I. FACTUAL BACKGROUND
Plaintiff, who is proceeding pro se, sues the Civil Rights Division of the Texas Workforce
Commission for the failure to promote him based upon his race and national origin — MexicanAmerican. Plaintiff sues pursuant to Title VII of the Civil Rights Act of 1964 and 42 U.S.C § 1981.
As relief he requests: (1) that Defendant be directed to employ and promote Plaintiff in a
management position; and (2) that Defendant be directed to establish selection guidelines “not
adversely affecting Mexican-American[s].” Defendant filed a motion under Rule 12(b)(1) moving
the Court to dismiss Plaintiff’s Section 1981 claims based upon Eleventh Amendment immunity.
II. MOTION TO DISMISS
A motion under Rule 12(b)(1) should be granted only if it appears beyond doubt that the
plaintiff cannot prove a plausible set of facts in support of its claim. Lane v. Halliburton, 529 F.3d
548, 557 (5th Cir. 2008) (citing Bell Atl. Corp. v. Twombly, 550 U.S. 544, 556–57 (2007)). The
Court may find a plausible set of facts by considering: “(1) the complaint alone; (2) the complaint
supplemented by the undisputed facts evidenced in the record; or (3) the complaint supplemented
by undisputed facts plus the court's resolution of disputed facts.” Lane, 529 F.3d at 557 (quoting
Barrera–Montenegro v. United States, 74 F.3d 657, 659 (5th Cir. 1996)). The Court will accept all
well-pleaded allegations in the complaint as true, and construe those allegations in the light most
favorable to Plaintiffs. Truman v. United States, 26 F.3d 592, 594 (5th Cir. 1994). The party
asserting jurisdiction bears the burden of proof for a 12(b)(1) motion to dismiss. Ramming v. United
States, 281 F.3d 158, 161 (5th Cir. 2001). “A case is properly dismissed for lack of subject matter
jurisdiction when the court lacks the statutory or constitutional power to adjudicate the case.”

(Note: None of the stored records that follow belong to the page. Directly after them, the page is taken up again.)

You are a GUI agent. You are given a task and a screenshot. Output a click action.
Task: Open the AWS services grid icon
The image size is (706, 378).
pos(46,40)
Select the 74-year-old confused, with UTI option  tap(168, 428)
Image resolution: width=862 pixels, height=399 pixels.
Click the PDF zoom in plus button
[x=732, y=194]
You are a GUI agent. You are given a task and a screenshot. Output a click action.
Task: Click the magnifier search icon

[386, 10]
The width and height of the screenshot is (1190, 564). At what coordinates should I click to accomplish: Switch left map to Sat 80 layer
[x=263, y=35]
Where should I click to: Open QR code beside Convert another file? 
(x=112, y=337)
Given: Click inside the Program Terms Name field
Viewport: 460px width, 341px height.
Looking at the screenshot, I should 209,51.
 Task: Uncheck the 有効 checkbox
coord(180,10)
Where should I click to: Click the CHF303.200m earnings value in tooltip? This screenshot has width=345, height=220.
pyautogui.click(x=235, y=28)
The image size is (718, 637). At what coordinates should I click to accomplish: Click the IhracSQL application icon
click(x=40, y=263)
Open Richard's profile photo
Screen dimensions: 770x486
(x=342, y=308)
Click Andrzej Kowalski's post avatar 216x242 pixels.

CleanCOALition v. TXU Power, 536 F.3d 469, 473 (5th Cir. 2008) (quoting Home Builders Ass'n
of Miss., Inc. v. City of Madison, 143 F.3d 1006, 1010 (5th Cir. 1998)).

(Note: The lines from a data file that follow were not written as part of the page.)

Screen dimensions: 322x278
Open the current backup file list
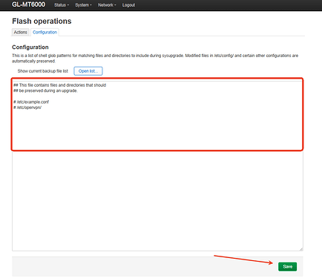point(88,71)
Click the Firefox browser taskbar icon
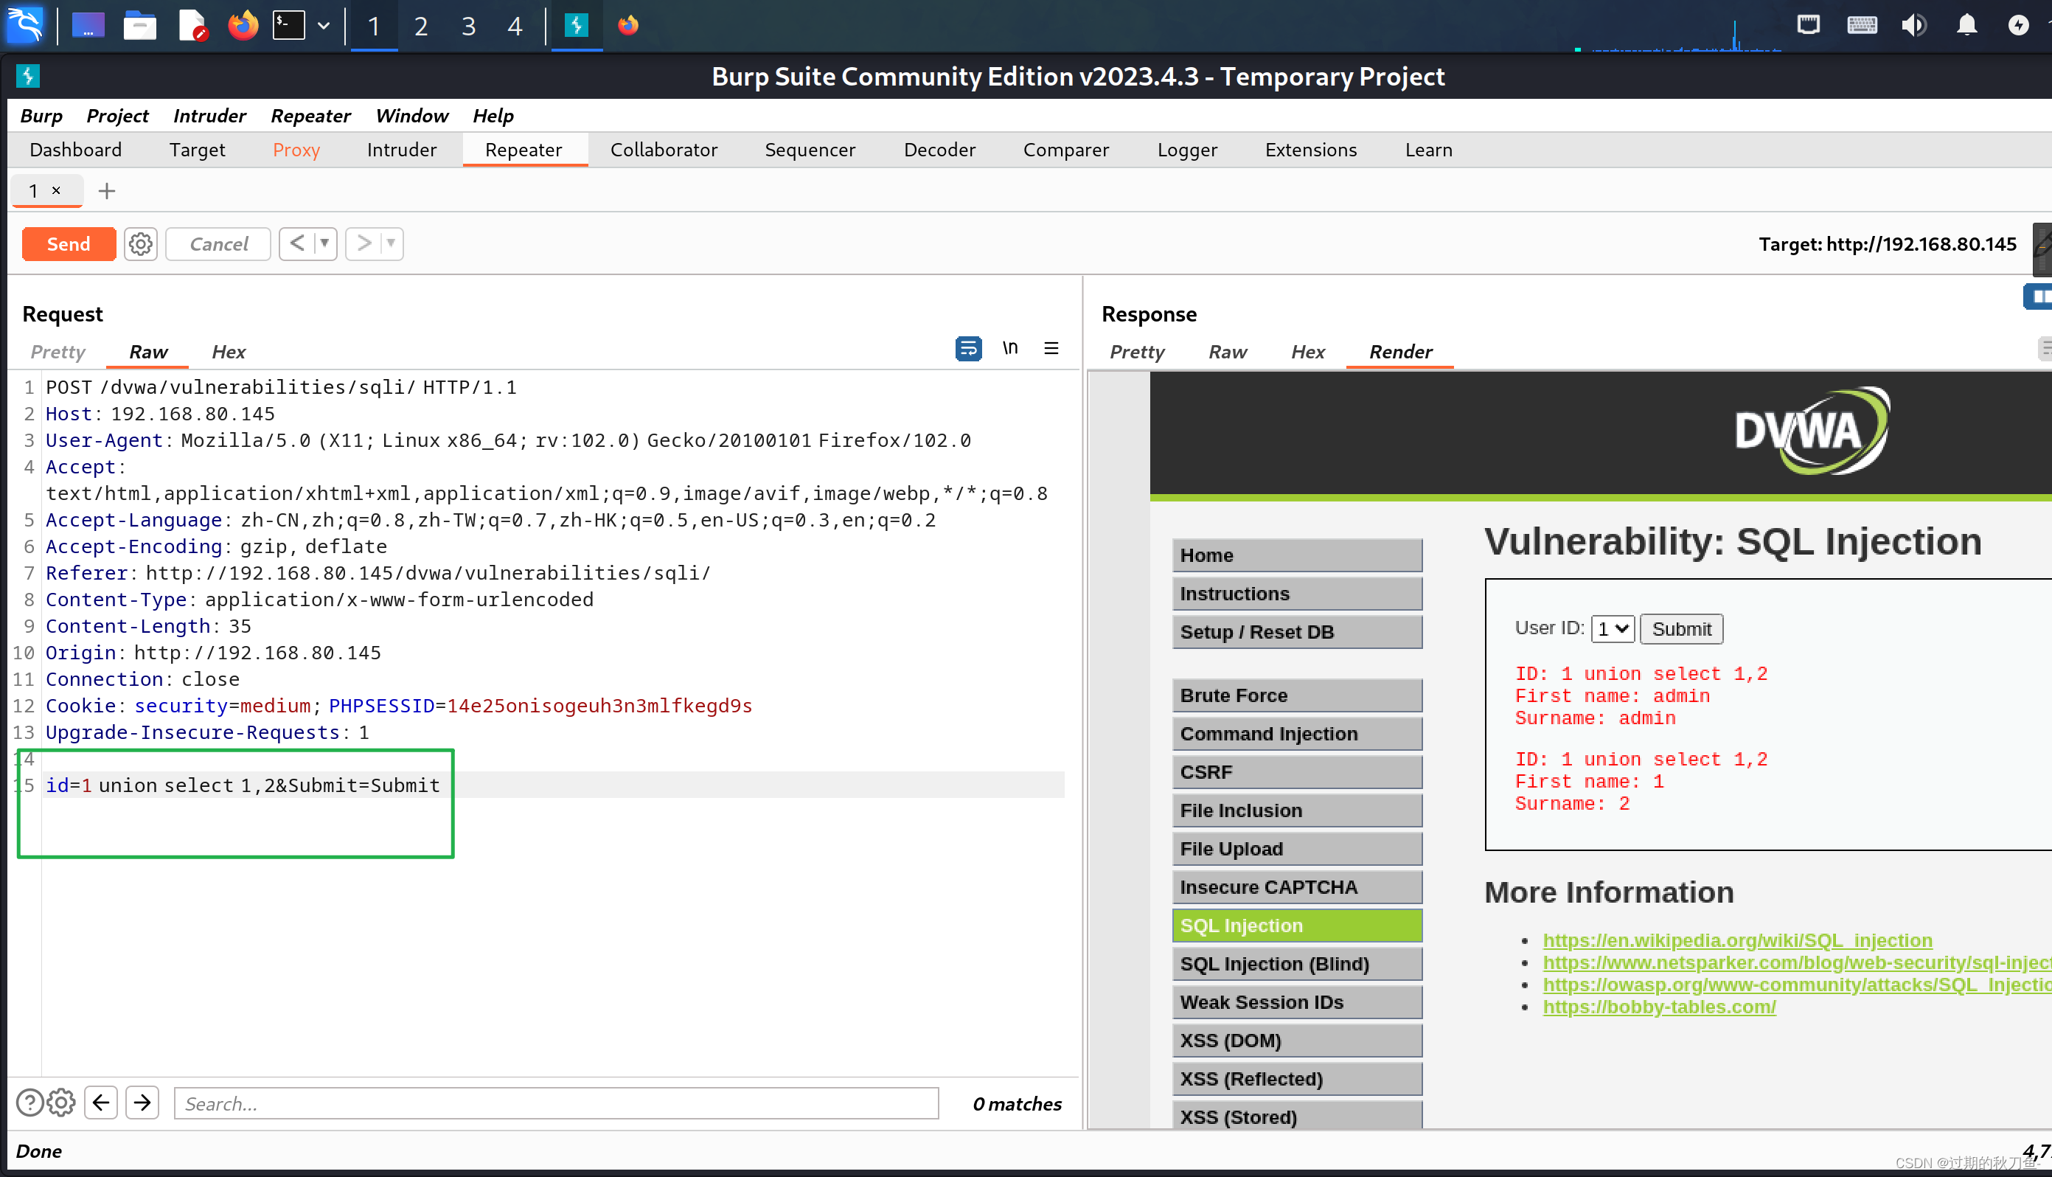Viewport: 2052px width, 1177px height. click(241, 23)
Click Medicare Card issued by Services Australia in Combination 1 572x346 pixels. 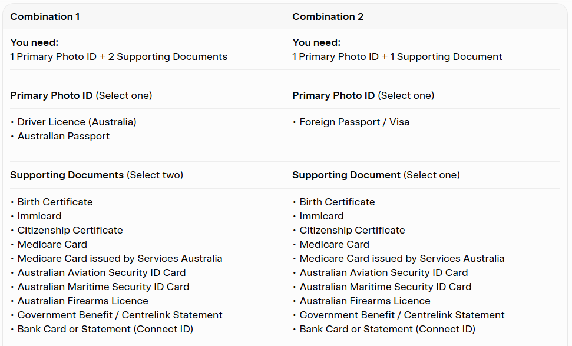[120, 258]
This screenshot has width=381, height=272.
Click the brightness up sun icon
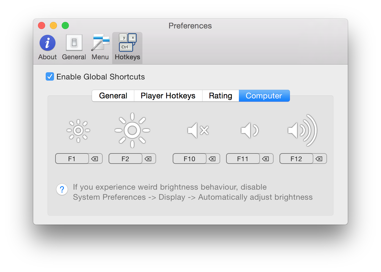tap(132, 130)
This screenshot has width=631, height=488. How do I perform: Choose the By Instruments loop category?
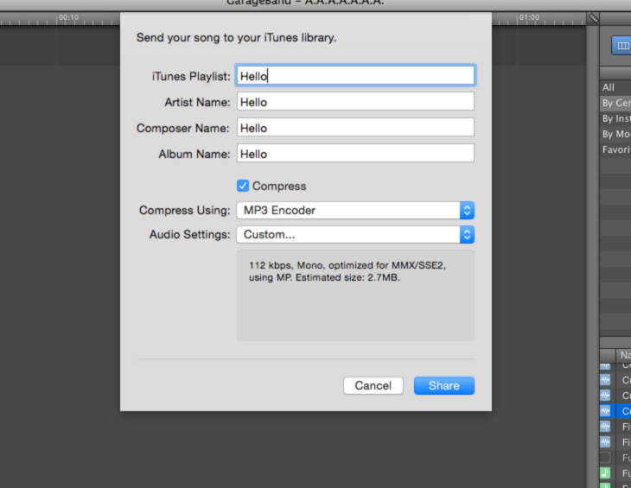pos(616,118)
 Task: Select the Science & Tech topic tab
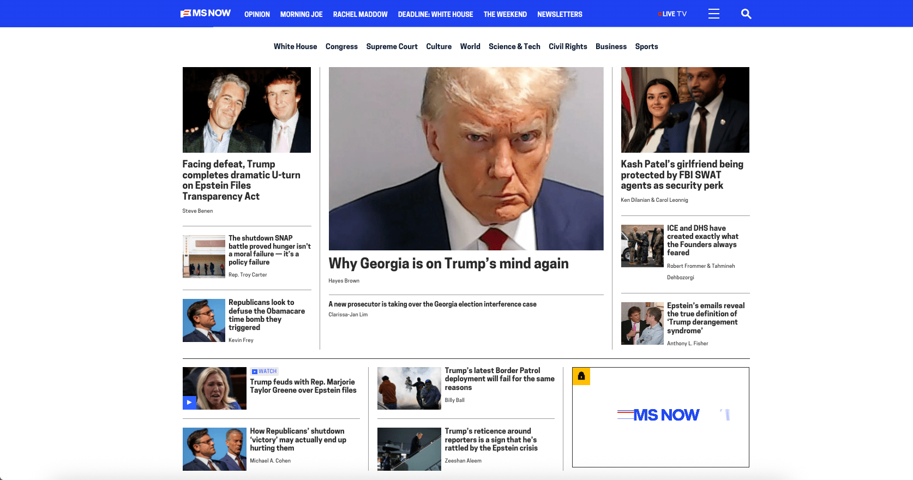514,46
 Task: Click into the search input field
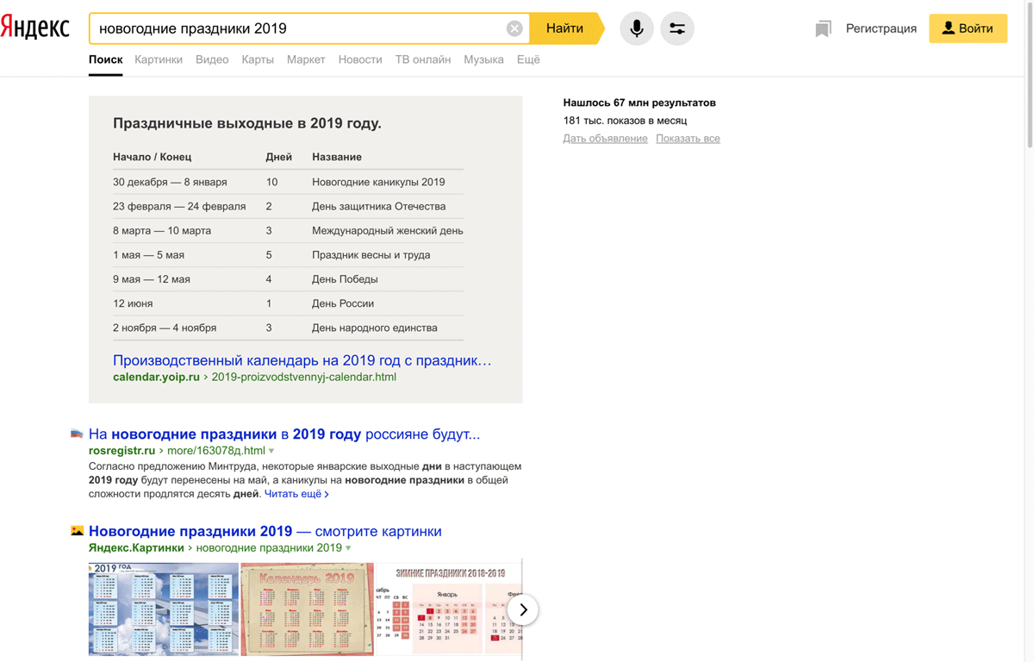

“[A] pro se complaint, however inartfully pleaded, must be held to less stringent standards
than formal pleadings drafted by lawyers.” Haines v. Kerner, 404 U.S. 519 (1972); Bledsue v.
Johnson, 188 F.3d 250, 255 (5th Cir. 1999).
III.
Plaintiff’s 42 U.S.C. § 1981 Claim
In his Complaint, Plaintiff requests relief pursuant to 42 U.S.C. § 1981. Defendant moves
to dismiss Plaintiff’s § 1981 claims asserting they are barred by Eleventh Amendment immunity.
Absent an express abrogation by Congress or a waiver by the state, the Eleventh Amendment
precludes suits in which a state agency is named as a defendant. Pennhurst State Sch. & Hosp. v.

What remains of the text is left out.